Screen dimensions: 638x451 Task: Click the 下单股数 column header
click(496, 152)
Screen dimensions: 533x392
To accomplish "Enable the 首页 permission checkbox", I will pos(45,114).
--
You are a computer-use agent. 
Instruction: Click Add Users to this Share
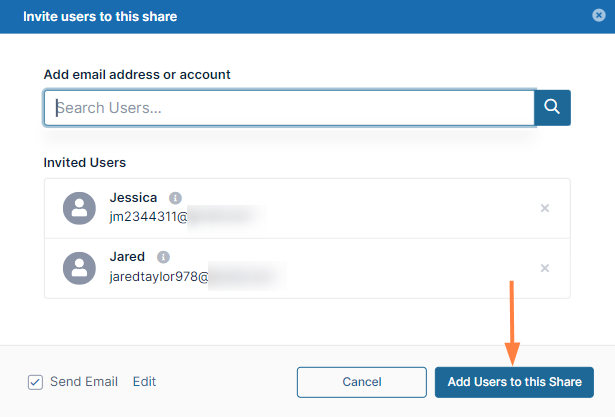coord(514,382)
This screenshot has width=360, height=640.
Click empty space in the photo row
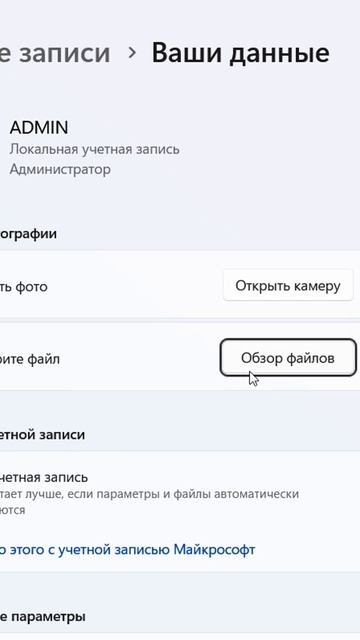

**Work instructions:** Start at the line containing "You are a computer-use agent." above and stop at the line containing "Click empty space in the photo row". Output those lines exactly, both included, but none of the pictures.

**Exercise result:**
You are a computer-use agent. 
Instruction: Click Add Users to this Share
coord(514,382)
This screenshot has width=360, height=640.
Click empty space in the photo row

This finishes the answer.